Julianne Kirchner

Personal information
- Full name: Julianne Kirchner
- National team: Marshall Islands
- Born: 19 December 1991 (age 34) Florence, Alabama, United States
- Weight: 54 kg (119 lb)

Sport
- Sport: Swimming
- Strokes: Freestyle
- Club: Kwajalein Swim Team
- Coach: Sarah Stepchew

= Julianne Kirchner =

American and Marshallese swimmer

Julianne Kirchner (born December 19, 1991) is an American and Marshallese swimmer, who specialized in sprint freestyle events. Having moved with her family to the Marshall Islands at a very young age because of her father's occupation, Kirchner acquired a dual citizenship to participate internationally for her new homeland in swimming at the 2008 Summer Olympics.

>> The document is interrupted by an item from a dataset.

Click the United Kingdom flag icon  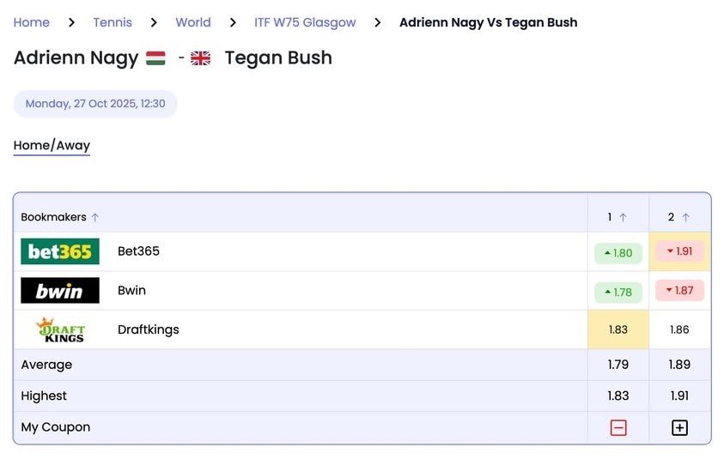click(200, 58)
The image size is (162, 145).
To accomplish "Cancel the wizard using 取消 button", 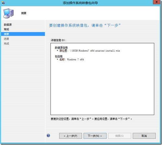I will (144, 136).
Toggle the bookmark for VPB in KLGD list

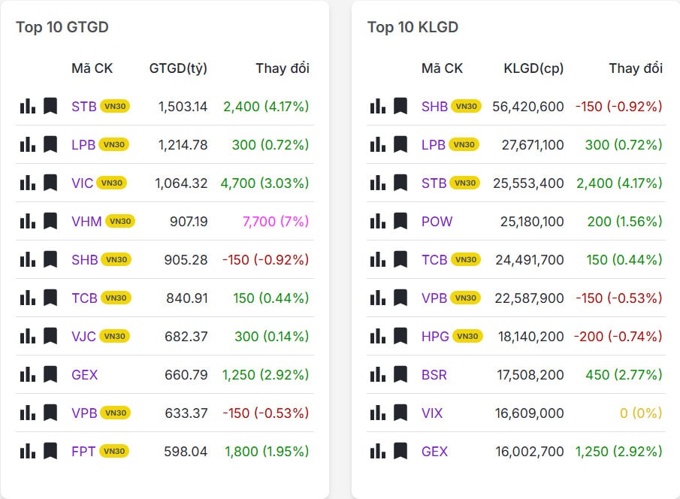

Kirchner was one of the five athletes to mark an Olympic debut for the Marshall Islands at the 2008 Summer Olympics in Beijing, competing in the women's 50 m freestyle. She established a personal best of 30.42 to take the fourth spot and seventy-fifth overall in heat three of the morning prelims, failing to advance to the top 16 semifinals.

As of 2008, Kirchner was a member of Kwajalein Swim Team in the Marshall Islands under the tutelage of her personal coach Sarah Stepchew.